HOW TO COMPLETE THIS TASK:
All lines in the records that carry the string "agent" are to be shown.

SUPPLIED RECORDS:
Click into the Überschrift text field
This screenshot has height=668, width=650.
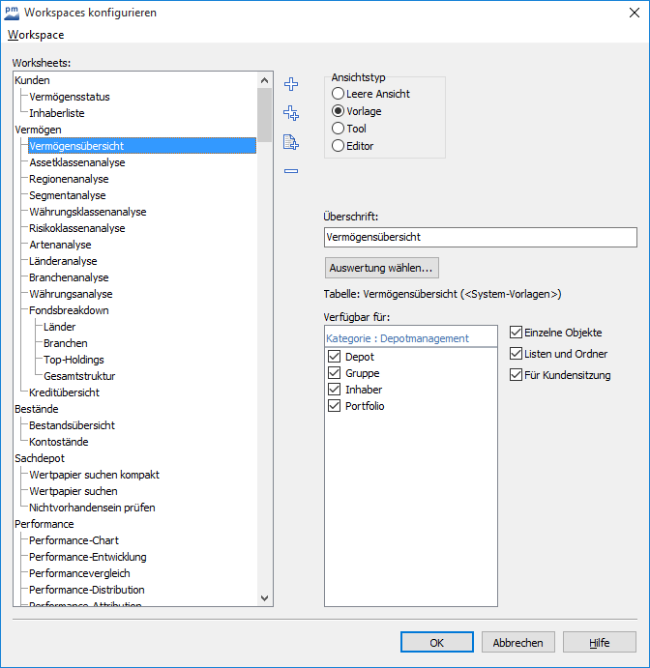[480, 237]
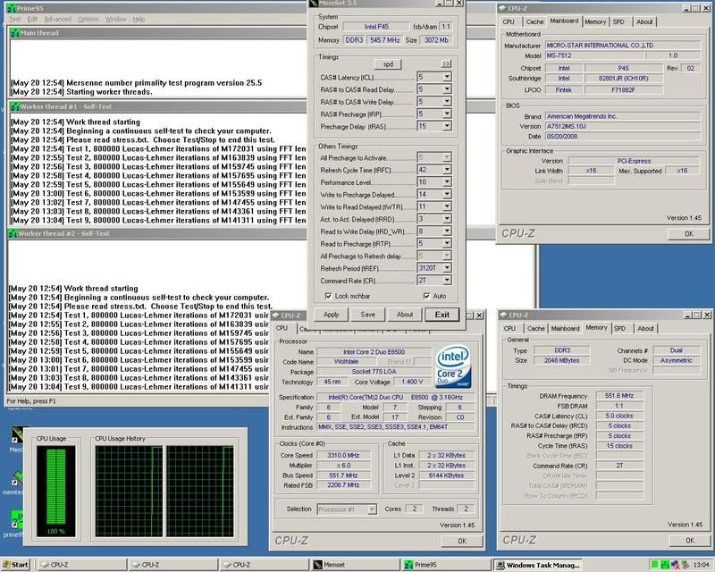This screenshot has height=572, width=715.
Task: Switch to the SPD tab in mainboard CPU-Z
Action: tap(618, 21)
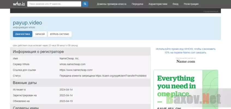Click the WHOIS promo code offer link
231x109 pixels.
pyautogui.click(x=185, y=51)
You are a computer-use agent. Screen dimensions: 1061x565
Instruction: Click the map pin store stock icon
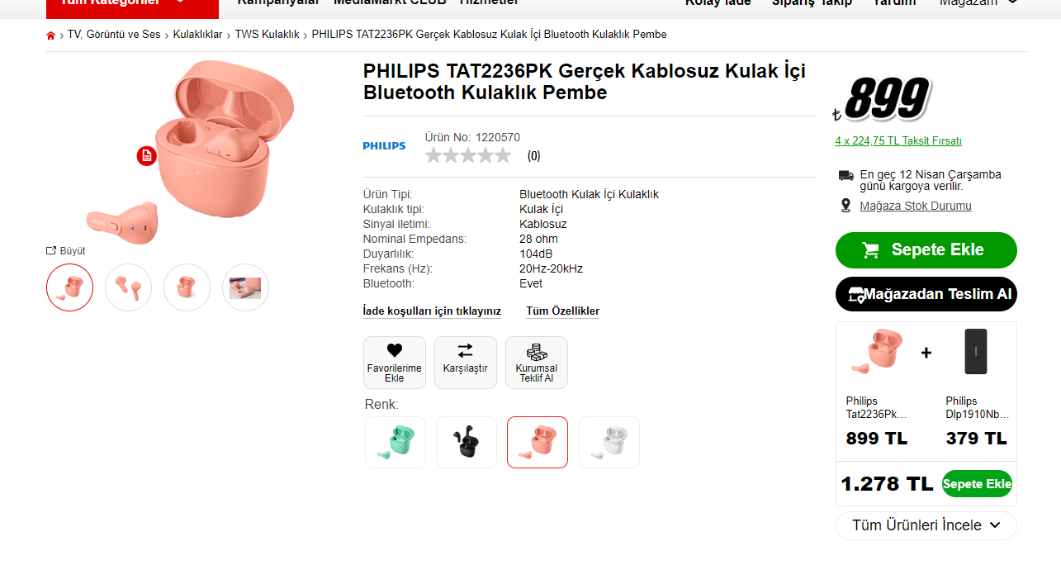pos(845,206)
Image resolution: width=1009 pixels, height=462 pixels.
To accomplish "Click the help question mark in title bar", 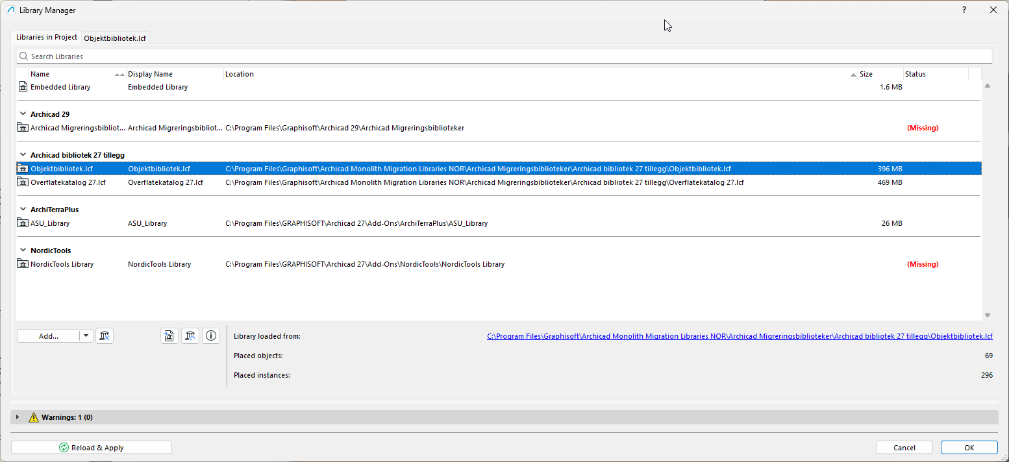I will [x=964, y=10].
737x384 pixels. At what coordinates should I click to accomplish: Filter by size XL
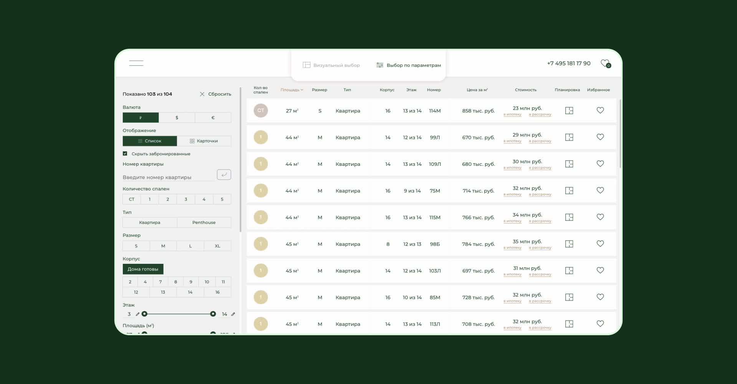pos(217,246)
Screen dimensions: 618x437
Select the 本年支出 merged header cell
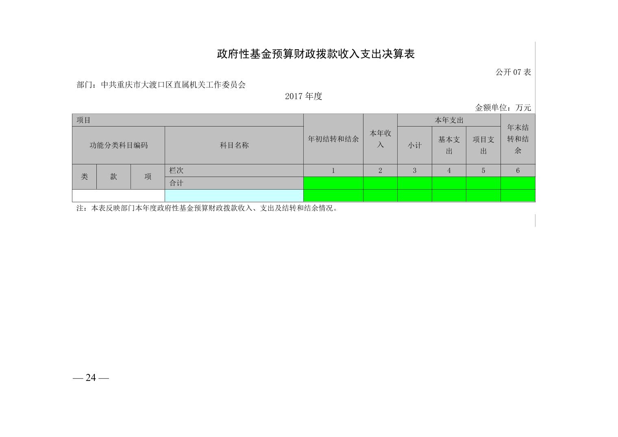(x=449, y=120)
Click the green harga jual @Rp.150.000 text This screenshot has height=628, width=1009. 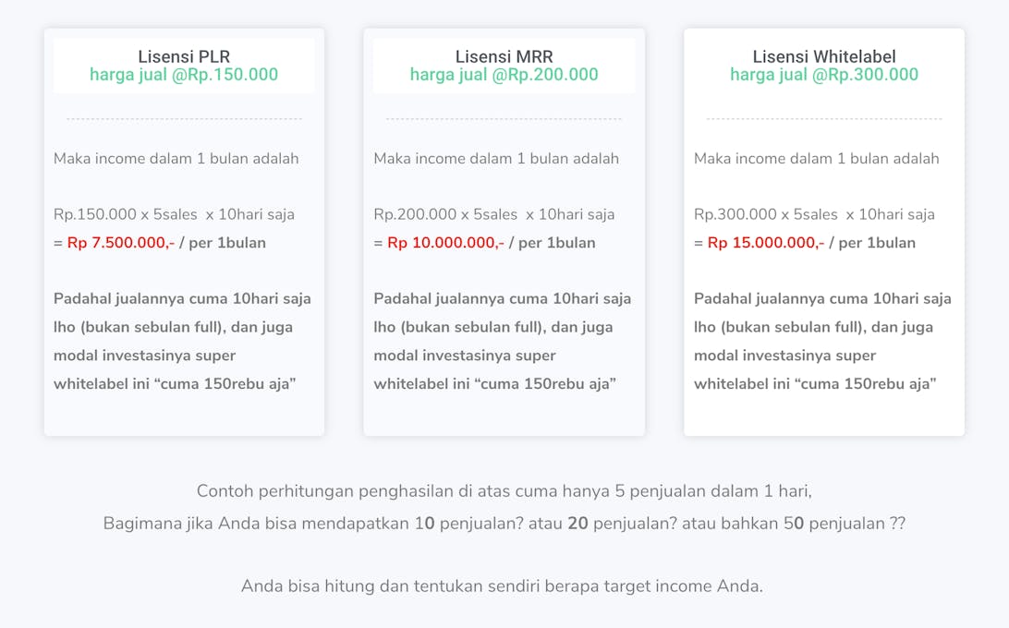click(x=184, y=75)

--

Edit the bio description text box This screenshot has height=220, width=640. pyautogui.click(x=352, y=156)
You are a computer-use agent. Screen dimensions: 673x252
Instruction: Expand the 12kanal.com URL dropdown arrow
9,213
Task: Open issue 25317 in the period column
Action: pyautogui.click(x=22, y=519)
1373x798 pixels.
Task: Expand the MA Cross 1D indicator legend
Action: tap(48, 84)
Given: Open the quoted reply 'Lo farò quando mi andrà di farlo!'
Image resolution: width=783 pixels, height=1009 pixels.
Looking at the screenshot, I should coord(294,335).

WRITTEN RESPONSE:
You are a computer-use agent. Screen dimensions: 1061x565
You are a computer-use agent. Screen dimensions: 673x252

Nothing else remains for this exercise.